Cukup mudah sebenarnya dalam menyikapi hidup ini, tergantung bagaimana kita menjalaninya dan berproses untuk pencapaian yang kita dambakan. Karena yang instant tak bisa dipertaruhkan, dan tidak bisa menjadi acuan.

Ada banyak tahapan yang mesti dilakukan dan ditaklukkan. Ada banyak pula rintangan yang menghadang, tinggal bagaimana kita melaju menjadi pemenang. Karena sejatinya hidup sama halnya dengan akademi latihan. Dimana prajurit harus berlatih hingga akhirnya pantas dinobatkan sebagai pelatih atau bahkan jendral dalam segala kesempatan.

Baca juga: Sukses Bukan Hanya Untuk Diri Sendiri

Tahapan demi tahapan

Tahapan pertama adalah tahapan dimana kita harus selalu berfikir bahwa kita harus tumbuh dari bawah. Artinya kita sebagai pemula sangat tidak dianjurkan untuk memimpikan hal yang sudah mengawan. Perlahan kita tata dari tingkat yang paling rendah, hingga akhirnya kita sampai pada satu waktu yang mengaharuskan kita untuk beranjak dan mengembangkan di tingkat yang lebih tinggi dari sebelumnya.

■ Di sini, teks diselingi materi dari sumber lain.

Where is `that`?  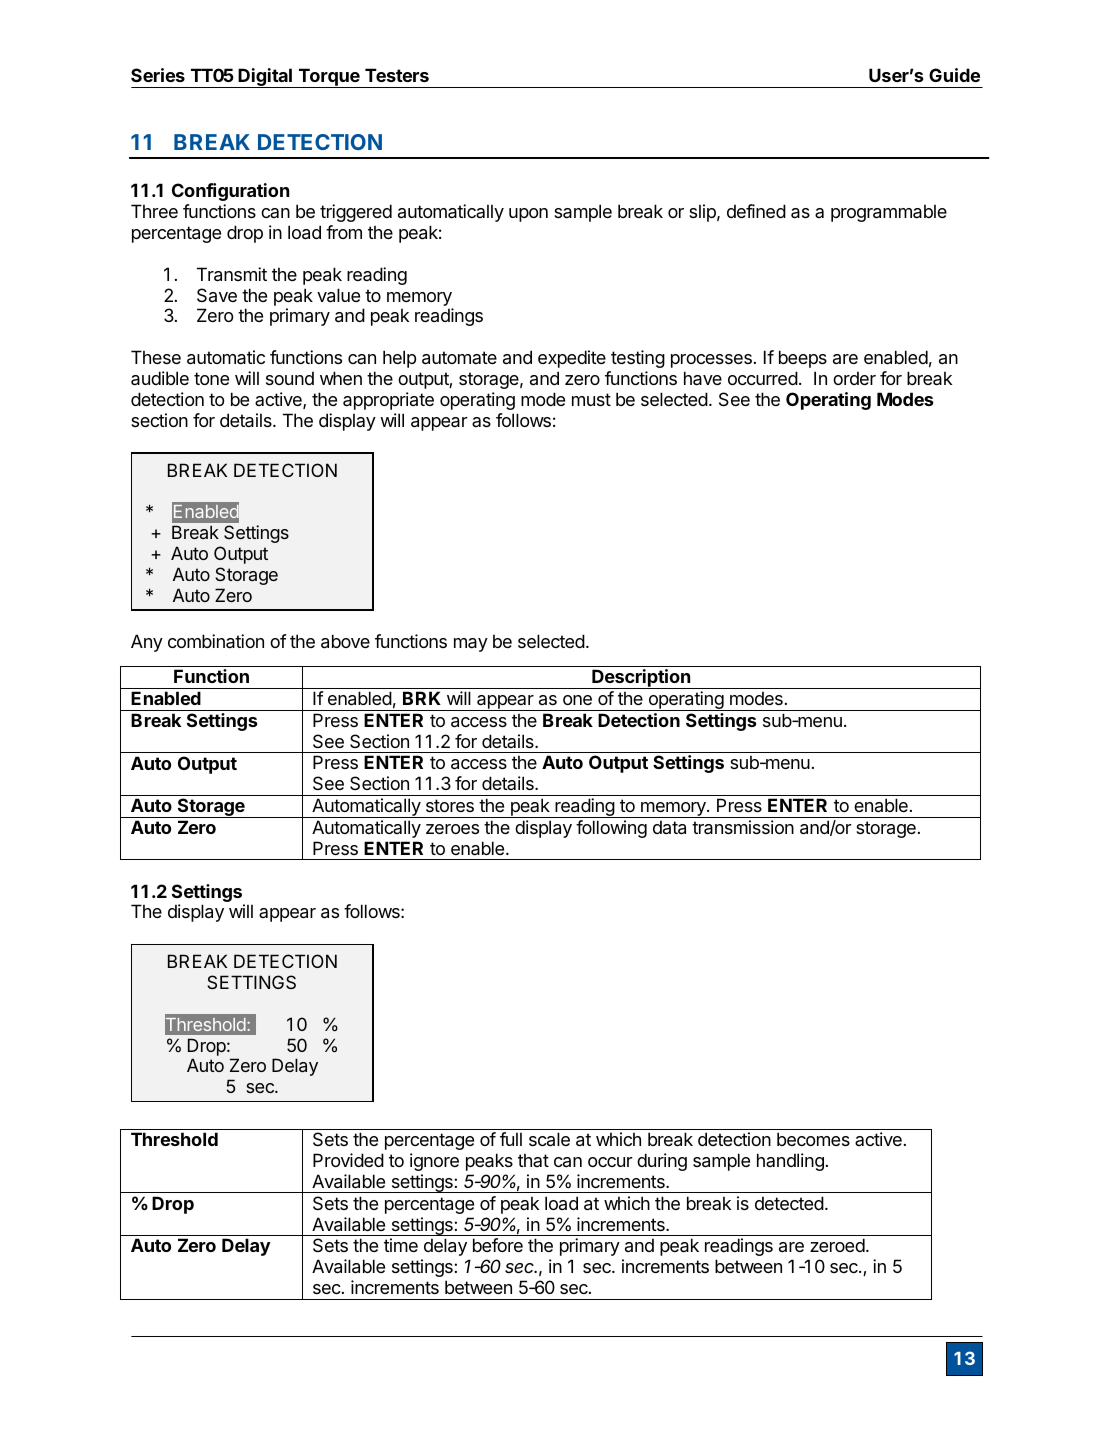 that is located at coordinates (533, 1160).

Aspek pendukung yang paling dibutuhkan dalam tahapan ini adalah rasa sabar dan continue(istiqomah), try and error pasti selalu menjadi tantangan pertama. Oleh sebab itu tingkat sabar kita harus selalu lebih tinggi dari rasa malas yang tercipta.

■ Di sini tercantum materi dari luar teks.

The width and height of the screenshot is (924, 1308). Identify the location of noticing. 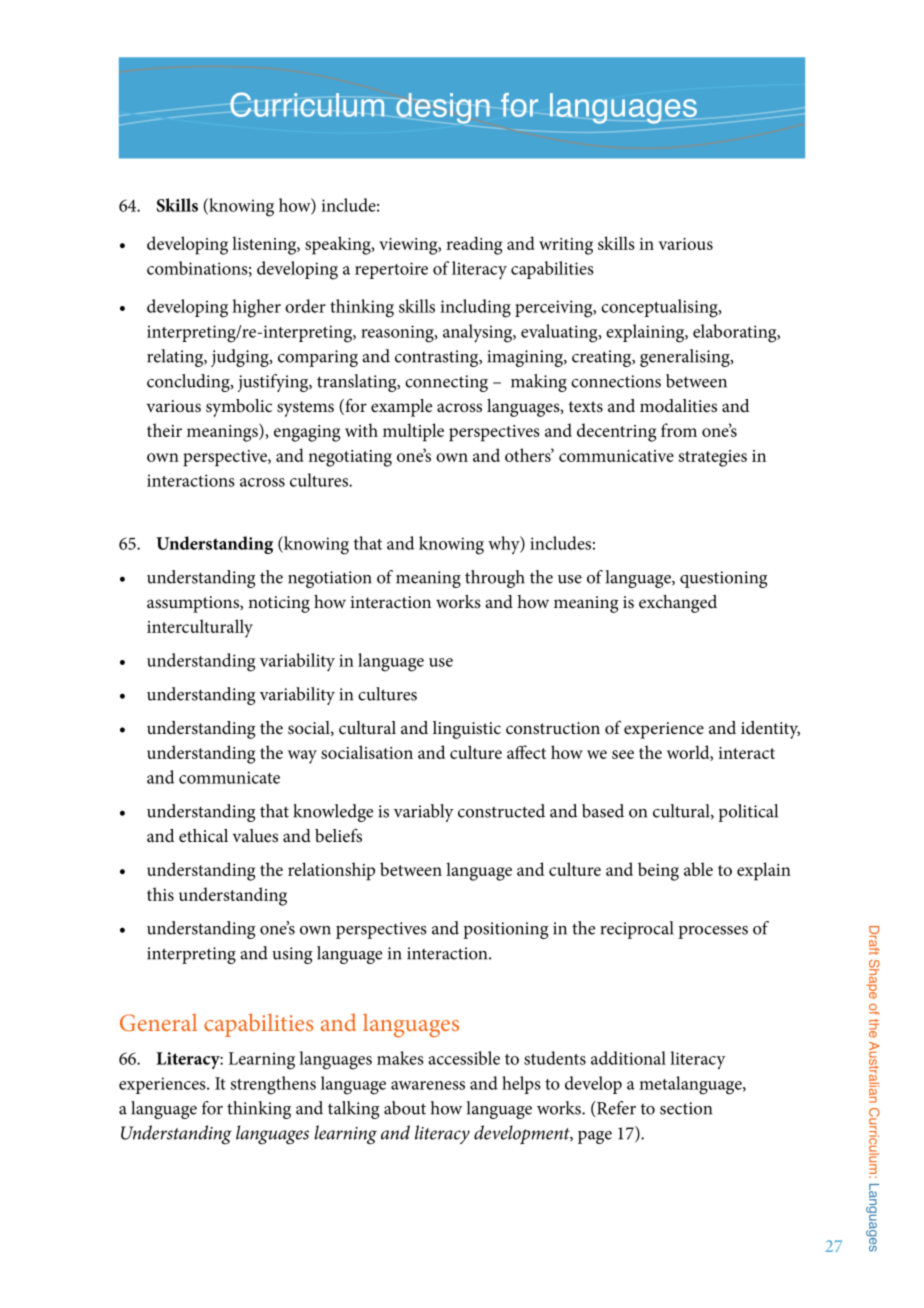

Tahap yang kedua, adalah tahap dimana kita mempertahankan output yang dihasilkan pada tahapan pertama, artinya jika dianalogikan pada sebuah pembangunan ketika pondasi sudah matang kita harus tetap memperhatikan kekuatan nya, disamping kita dituntut untuk melanjutkan pembangunan itu sendiri.

Pada tahapan ini seringkali kita kecolongan karena terlalu puas terhadap hasil yang sebenarnya masih manipulasi dari rintangan, karena tidak jarang ditemukan sebuah perjalanan yang harus berhenti sebelum sampai pada tujuan, dan hal ini selalu menjadi masalah terbesar dalam satu project karena tingkat kepuasan yang over dan diciptakan bukan pada saat nya.

Tahapan yang selanjutnya adalah tahapan dimana kita harus bersyukur dengan sesuatu yang telah menjadi hasil dari jerih payah dan usaha, pada tahapan ini kita hanya harus fokus menjaga dan meningkatkan.

Maka dari beberapa hal diatas bisa kita mengaplikasikan pada kehidupan yang kita jalani, lebih-lebih soal keimanan pada Tuhan, jadi segala sesuatu yang ada harus selalu dari bawah, lalu menengah dan akhirnya menjadi sebuah hasil yang patut untuk dijadikan sejarah dalam perjalanan kehidupan kita.

Sebenarnya tahapan itu dirancang agar kita sadar bahwa kita adalah hamba, bukan raja. Sejatinya kita harus selalu meminta dalam doa dan menjalaninya dengan usaha, bukan malah tiba tiba ingin hidup yang mewah tapi tak mau berusaha sabar dan berdoa.